Grembowski D, Ingraham B, Wood S, Coe NB, Fishman P, Conrad DA.: Statewide Evaluation of Washington's State Innovation Model Initiative: A Mixed-Methods Approach. Population Health Management 24(6): 727-737, Dec 2021.
Racial Disparities in Avoidable Hospitalizations in Traditional Medicare and Medicare Advantage
Compared with traditional Medicare (TM), Medicare Advantage (MA) has the potential to reduce racial disparities in hospitalizations for ambulatory care sensitive conditions (ACSC). As racial disparities may be partly attributable to unequal treatment based on where people live, this suggests the need of examining geographic variations in racial disparities. The aim of this study was to examine differences in ACSC hospitalizations between White and Black beneficiaries in TM and MA and examine geographic variations in racial differences in ACSC hospitalizations in TM and MA.

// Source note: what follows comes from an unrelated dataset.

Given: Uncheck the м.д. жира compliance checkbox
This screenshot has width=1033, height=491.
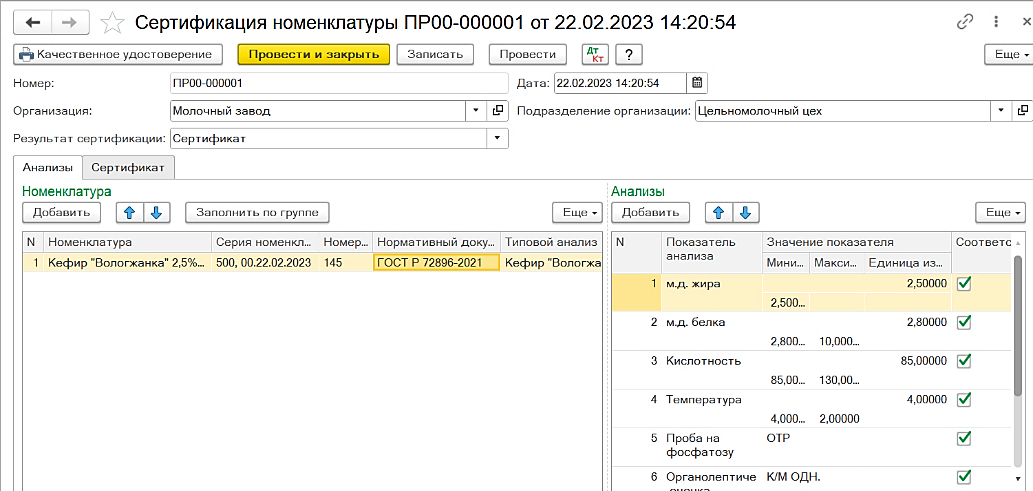Looking at the screenshot, I should (x=964, y=284).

Park S, Fishman P, Coe NB: Racial Disparities in Avoidable Hospitalizations in Traditional Medicare and Medicare Advantage. Medical Care 59(11): 989-966, Nov 2021.
Trends in Receipt of Help at Home After Hospital Discharge Among Older Adults in the US
With declining use of institutional postacute care, more patients are going directly home after hospital discharge. The consequences on the amount of help needed at home after discharge are unknown. This study is to estimate trends in the frequency and duration of receipt of help with activities of daily living (ADLs) among older adults discharged home.
Bressman E, Coe NB, Chen X, Konetzka RT, Werner RM: Trends in Receipt of Help at Home After Hospital Discharge Among Older Adults in the US. JAMA Network Open 4(11): e2135346, Nov 2021.